Mike Clark, executive director of the Greater Yellowstone Coalition, a Bozeman-based environmental group, said those involved in the project knew all along that the area could never be restored to a pristine state. Yet he hailed the work as a huge success and an example of how such mine reclamation work should be done throughout the West.
“This is an example of a win-win situation,” he said. “The company didn’t lose any money, the land has been largely reclaimed, and it won’t be mined again. Yellowstone has been protected, and the public gained a lot from its investment.”
Billings resident Mike Whittington, who has represented the Beartooth Alliance conservation group at the table, praised the relationship between the Forest Service, the public and other agencies.
“I think the work this summer will pretty well wrap it up,” he said. “From the public’s perspective, it’s gone very well.”
Reclamation of the mining district began in 1999, after the federal government acquired the property from Crown Butte Mining Inc. to halt the company’s planned gold mine at the site. In exchange, Crown Butte Mining acquired the Otter Creek coal tracts in Eastern Montana, which are now being considered for development. As part of the deal, a $22.5 million fund was created to pay for reclamation of the New World Mining District. The fund grew with interest, and $23 million has been spent, and another $5 million remains to finish the work.
Although only minimal construction work is planned for this summer, water monitoring will continue for several years on Daisy, Miller, Fisher and Soda Butte creeks, all headwater streams for the Yellowstone River.
The mining district, located at elevations from 7,900 to 10,400 feet, covers 25,600 acres. The remote area is surrounded by the Absaroka-Beartooth Wilderness on three sides and Yellowstone National Park to the west. Historic open-pit and underground mines disturbed about 50 acres of land in the district, with tailings and mill sites near Cooke City spread across another 17 acres.
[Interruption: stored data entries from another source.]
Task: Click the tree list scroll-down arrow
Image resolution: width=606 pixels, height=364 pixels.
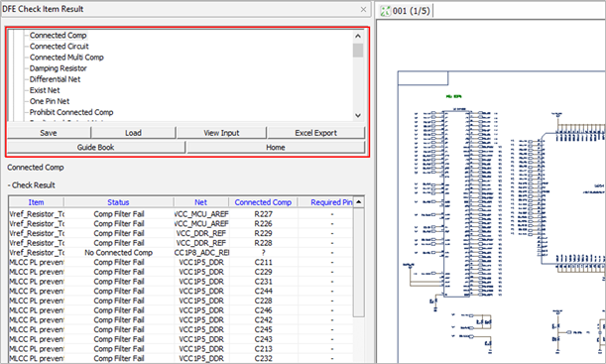Action: coord(358,115)
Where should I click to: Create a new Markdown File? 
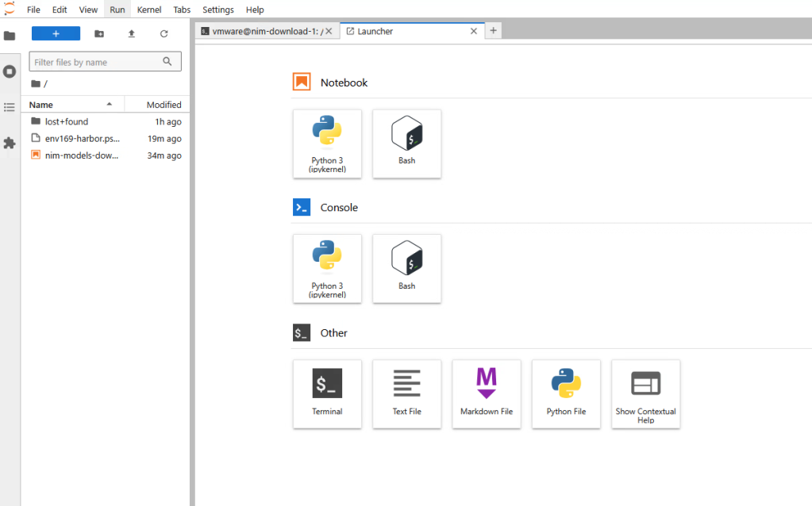point(487,394)
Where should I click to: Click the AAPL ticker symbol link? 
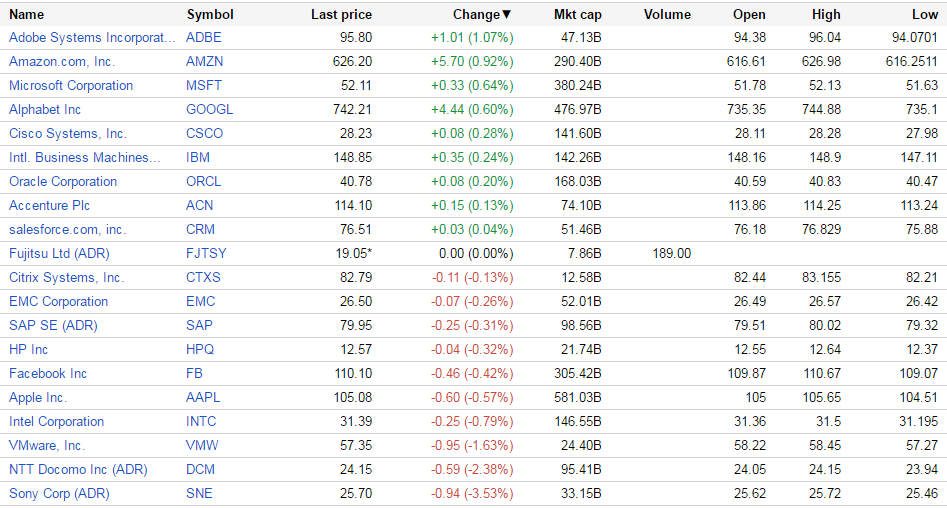pos(203,397)
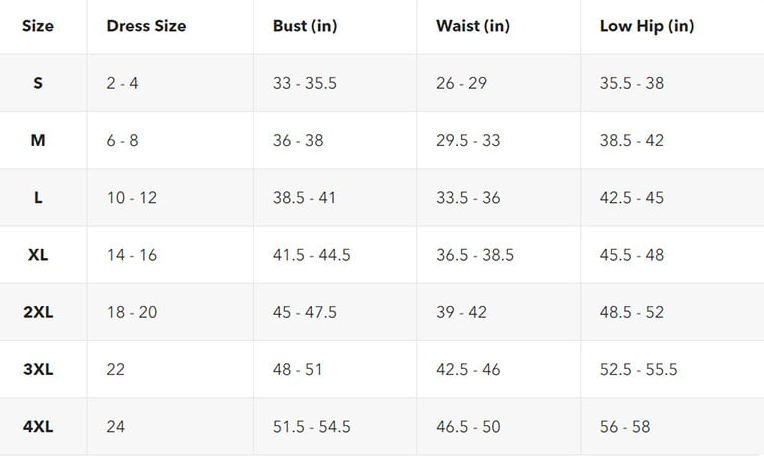Screen dimensions: 764x465
Task: Select the Waist (in) column header
Action: point(473,26)
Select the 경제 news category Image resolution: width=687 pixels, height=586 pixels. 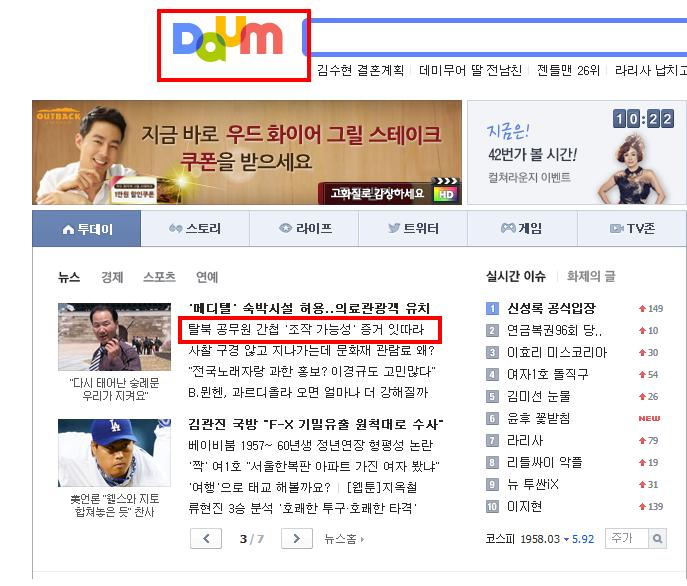click(x=112, y=277)
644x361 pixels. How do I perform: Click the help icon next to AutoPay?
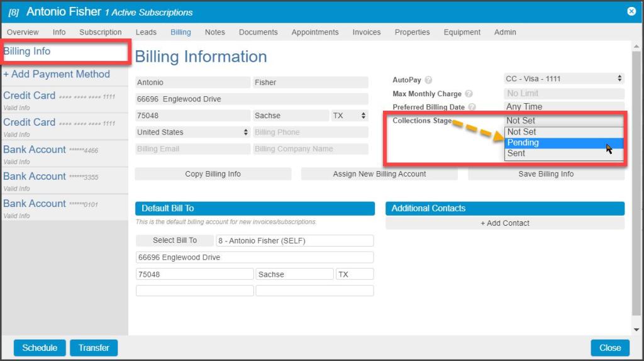428,80
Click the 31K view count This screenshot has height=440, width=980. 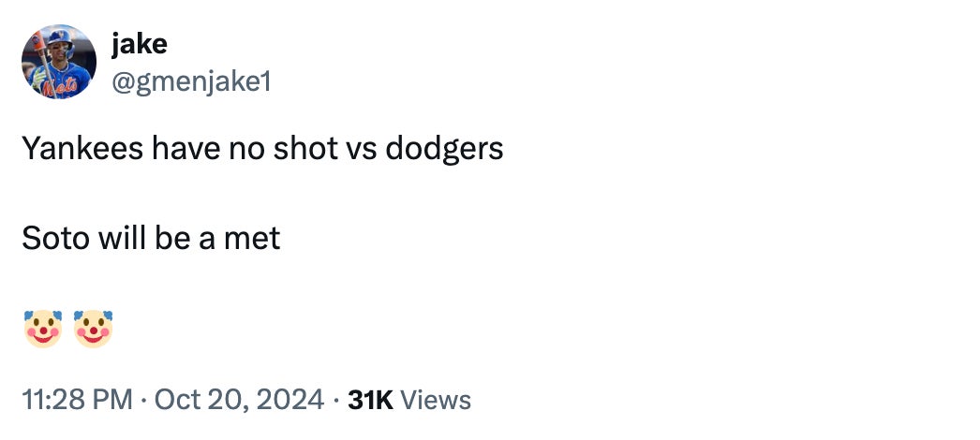pos(370,401)
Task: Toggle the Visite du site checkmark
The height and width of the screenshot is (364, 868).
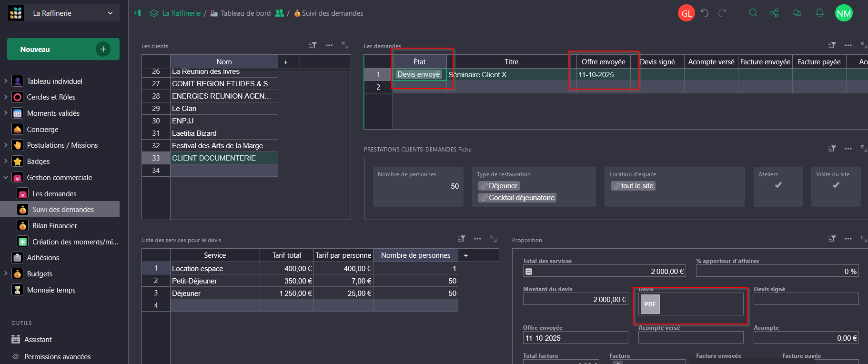Action: 836,185
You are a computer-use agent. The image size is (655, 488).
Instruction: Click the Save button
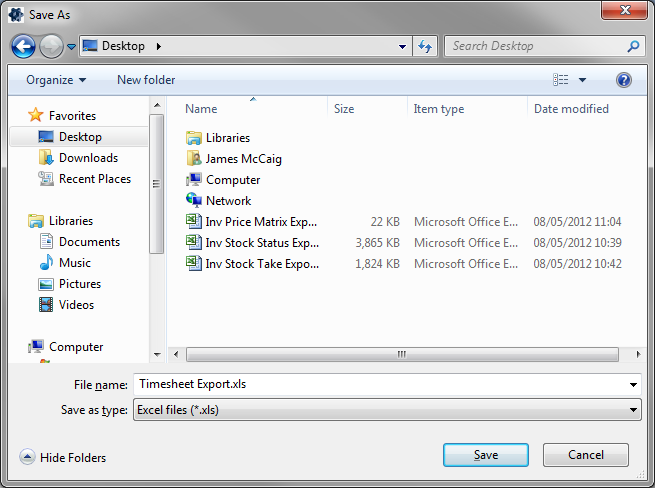pos(485,455)
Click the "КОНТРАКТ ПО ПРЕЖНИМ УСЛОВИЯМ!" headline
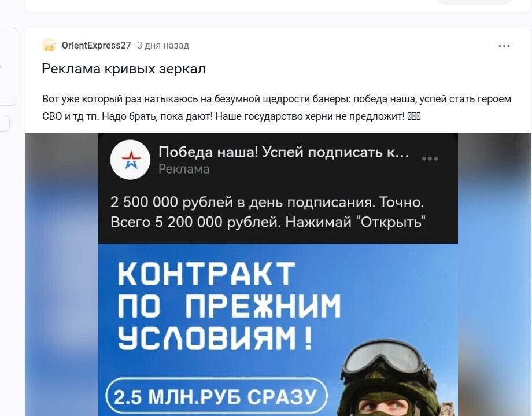Screen dimensions: 532x416 tap(229, 305)
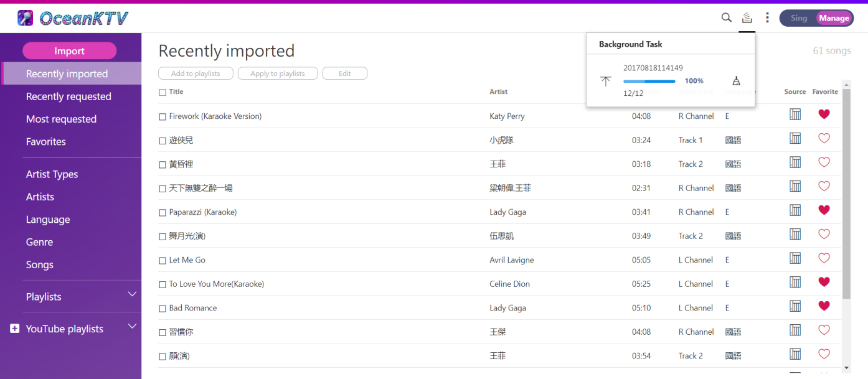Screen dimensions: 868x379
Task: Click the OceanKTV logo
Action: [73, 19]
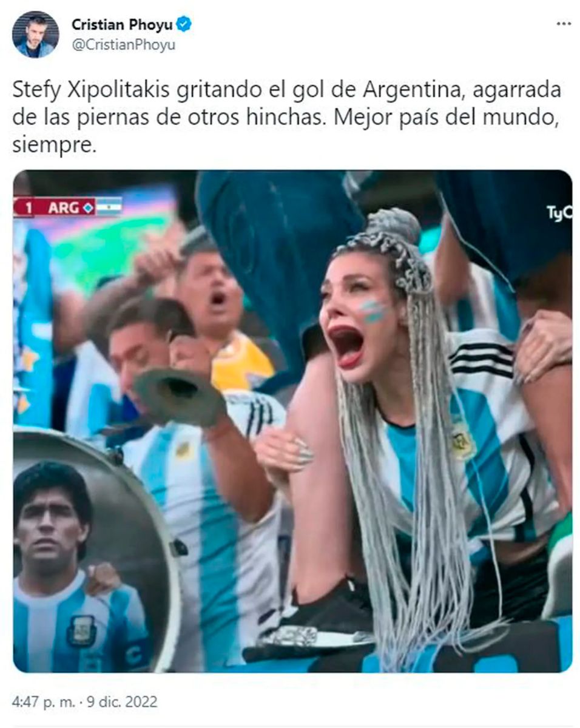Click the Argentina flag in the scoreboard

click(x=109, y=206)
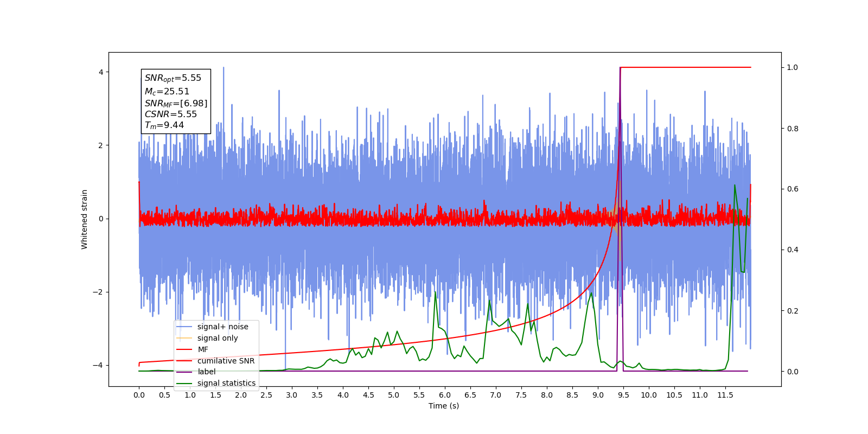
Task: Click the green line swatch in legend
Action: click(x=184, y=383)
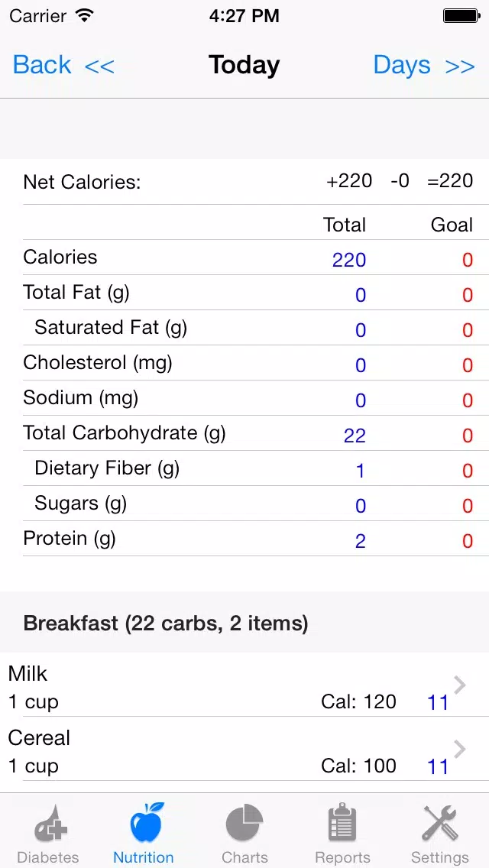Select the Nutrition apple icon
The image size is (489, 868).
(147, 823)
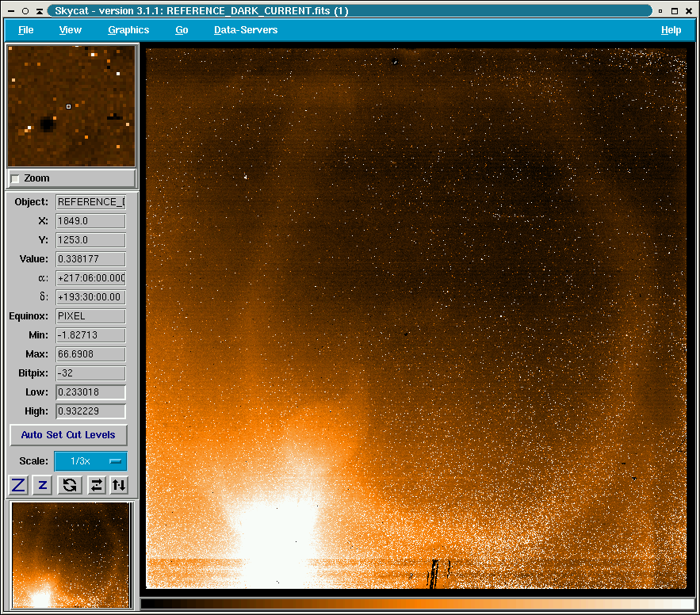Click the Object name field
This screenshot has width=700, height=615.
click(90, 202)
As part of the reclamation, 27 old mine adits have been sealed, tailings piles capped and denuded mountainsides and old roads revegetated. As one example of the documented improvements, there was a 62 percent decrease in metal concentrations in Daisy Creek during spring runoff after the McLaren pit was capped in 2003. The Glengarry adit, which was the No. 1 polluter in the area with highly acidic and metals-laden outflow, received a state of the art closure that almost completely eliminated water outflow, Marks said.
As a sidelight, Marks said, the Republic Smelter outside Cooke City was cleaned up, removing toxic lead waste. Although not part of the Crown Butte project, the work added to the overall improvement of the area, she said.
Marks said pioneering studies of the rock in the high mountains of the Crown Butte Mining District showed that even before mining began in 1869, streams bubbling to the surface in the area were acidic and contained high levels of heavy metals such as zinc and copper.
“You have a very mineralized mountain area,” Marks said. “Prior to mining it was high in metals going into the streams. But mining exacerbated the problem, opening more area to water and precipitation.”
The mining district is also at the headwaters of the Stillwater River, an important source for irrigators and outdoors enthusiasts in Stillwater County. Fisher Creek, which was heavily polluted by the Glengarry Mine, drains into the Clarks Fork of the Yellowstone River. Partly because of the metals, creeks draining from the mining area contain few aquatic species until the water is diluted farther downstream.
Marks said she is pleased with the work she oversaw.
“This was definitely a big puzzle, being adjacent to Yellowstone National Park, the public interest and involvement of state agencies,” Marks said. “Frankly, 10 years later it feels good to have gotten as much done as we did.”